Histoire
juin 30, 2026
Paloma Valencia se reúne con María Corina Machado en Panamá
La candidata presidencial colombiana Paloma Valencia se reunió en Panamá con la líder opositora venezolana María Corina Machado, quien expresó su apoyo a Valencia. Ambas políticas reafirmaron su compromiso con la defensa de la democracia y la libertad en la región.
La foto de tres mujeres en un salón de hotel en Panamá se ha convertido en el nuevo campo de batalla simbólico de la política colombiana: ¿gesto de defensa democrática regional o simple marketing de campaña a una semana de las urnas?
El relato oficialista: drama regional y voto del miedo
Desde medios cercanos al Gobierno se subraya el carácter electoral del encuentro entre Paloma Valencia y María Corina Machado.
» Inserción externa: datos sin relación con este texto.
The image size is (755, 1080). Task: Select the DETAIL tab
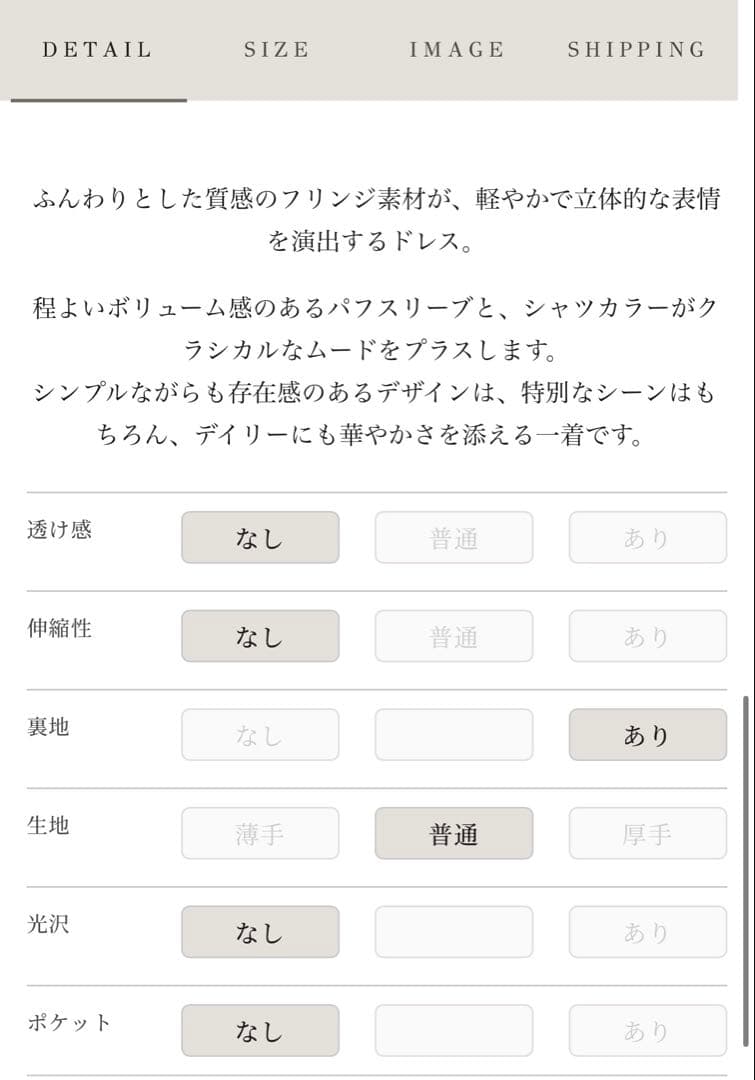click(97, 50)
Se enfatiza que la propia campaña uribista ligó la reunión a un “momento decisivo” para Colombia y Venezuela y a la amenaza de que el país termine “como Venezuela”.1 Esa narrativa, señalan, le sirve a Valencia para encajar su candidatura en la idea de “resistencia democrática” frente al populismo y al fantasma del chavismo.
Además, se resalta la fuerte carga simbólica de llevar a María Claudia Tarazona, viuda de Miguel Uribe Turbay, asesinado tras un atentado, como recordatorio de los temas de seguridad, institucionalidad y orden público en el cierre de campaña.1
La oposición de derecha: épica liberal y “no repetir Venezuela”
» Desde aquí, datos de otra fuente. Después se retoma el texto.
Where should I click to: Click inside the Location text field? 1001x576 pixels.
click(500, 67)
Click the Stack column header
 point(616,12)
En la orilla opositora de derecha, el encuentro se vende como un manifiesto democrático transnacional. Valencia lo resumió como “Tres mujeres. Una sola convicción: defender la democracia y rescatar la libertad”, en un espacio pensado para “que Colombia no repita la historia de Venezuela”.2
En otro acto, la candidata fue más frontal: “No vamos a caer en el abismo hondo por el que se fue Venezuela, vamos a luchar por nuestra democracia, por nuestra libertad”, mientras Machado insistía en que la lucha es “por nuestros hijos para que puedan tener naciones llenas de oportunidades”.3
El mensaje se refuerza con la proyección regional de Machado, presentada como “la más reciente Premio Nobel de Paz” y figura continental, cuyo respaldo se suma al del exsecretario general de la OEA, Luis Almagro, y a un amplio mapa de “pesos pesados” nacionales en torno a Valencia.4
En paralelo, el discurso de Machado sobre la unidad —“aquí nos necesitamos todos”
5— se usa para maquillar fracturas internas de la derecha y disputas por el mismo voto conservador frente a figuras como Abelardo de la Espriella.4
El contraste: democracia, sí; modelo de país, no
Ambos relatos se envuelven en la misma bandera —democracia y libertad— pero con intenciones distintas: para el sector gubernamental, el encuentro es un recurso de campaña con alto contenido de miedo y espectáculo internacional; para la oposición de derecha, es la prueba de que su proyecto se alinea con la “resistencia” democrática que dicen encarnar líderes como Machado.
En lo único que coinciden todos es en que Colombia y Venezuela están en un cruce de caminos compartido. En lo que discrepan, y de fondo, es en qué significa exactamente evitar “ser Venezuela” y quién está realmente dispuesto a pagar el costo político de esa promesa.